Word and element location data:
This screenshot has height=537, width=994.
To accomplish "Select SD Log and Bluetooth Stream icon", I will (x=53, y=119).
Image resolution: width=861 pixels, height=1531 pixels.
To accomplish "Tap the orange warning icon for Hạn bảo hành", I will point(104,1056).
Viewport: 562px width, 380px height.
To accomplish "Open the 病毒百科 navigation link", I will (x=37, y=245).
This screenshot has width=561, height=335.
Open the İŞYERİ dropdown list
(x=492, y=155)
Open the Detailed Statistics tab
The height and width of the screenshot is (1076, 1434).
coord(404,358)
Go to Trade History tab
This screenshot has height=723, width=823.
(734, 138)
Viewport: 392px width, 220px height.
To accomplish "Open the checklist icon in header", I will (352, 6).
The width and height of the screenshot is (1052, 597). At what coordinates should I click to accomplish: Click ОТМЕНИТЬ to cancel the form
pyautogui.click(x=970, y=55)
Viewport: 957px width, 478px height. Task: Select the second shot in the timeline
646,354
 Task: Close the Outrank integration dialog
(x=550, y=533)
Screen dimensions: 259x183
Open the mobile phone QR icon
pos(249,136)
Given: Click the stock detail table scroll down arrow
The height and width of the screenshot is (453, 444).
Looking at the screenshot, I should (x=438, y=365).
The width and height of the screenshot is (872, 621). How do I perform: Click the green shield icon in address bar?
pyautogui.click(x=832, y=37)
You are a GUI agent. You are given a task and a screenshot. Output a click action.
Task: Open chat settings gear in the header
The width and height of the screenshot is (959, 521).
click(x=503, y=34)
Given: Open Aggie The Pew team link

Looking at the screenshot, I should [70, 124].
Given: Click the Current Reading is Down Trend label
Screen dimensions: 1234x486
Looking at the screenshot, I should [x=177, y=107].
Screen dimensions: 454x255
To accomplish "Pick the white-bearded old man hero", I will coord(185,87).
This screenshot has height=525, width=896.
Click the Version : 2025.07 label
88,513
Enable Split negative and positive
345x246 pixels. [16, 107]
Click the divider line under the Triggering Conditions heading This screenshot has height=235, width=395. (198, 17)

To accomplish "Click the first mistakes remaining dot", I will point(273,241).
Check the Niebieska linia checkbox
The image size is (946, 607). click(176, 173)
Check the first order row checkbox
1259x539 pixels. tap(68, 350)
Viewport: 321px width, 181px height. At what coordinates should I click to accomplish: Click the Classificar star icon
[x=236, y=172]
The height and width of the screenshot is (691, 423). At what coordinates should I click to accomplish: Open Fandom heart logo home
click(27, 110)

## Goal
Put the material from the line containing "I will point(273,241)." through the end into a two-column CSV with the headers "action" and "answer". Give one row for each action and its answer, with each value in its own quoted field and any line breaks replaced by spaces.

## The response
action,answer
"To accomplish ""Click the first mistakes remaining dot"",","I will point(273,241)."
"Check the Niebieska linia checkbox","The image size is (946, 607). click(176, 173)"
"Check the first order row checkbox","1259x539 pixels. tap(68, 350)"
"Viewport: 321px width, 181px height. At what coordinates should I click to accomplish: Click the Classificar star icon","[x=236, y=172]"
"The height and width of the screenshot is (691, 423). At what coordinates should I click to accomplish: Open Fandom heart logo home","click(27, 110)"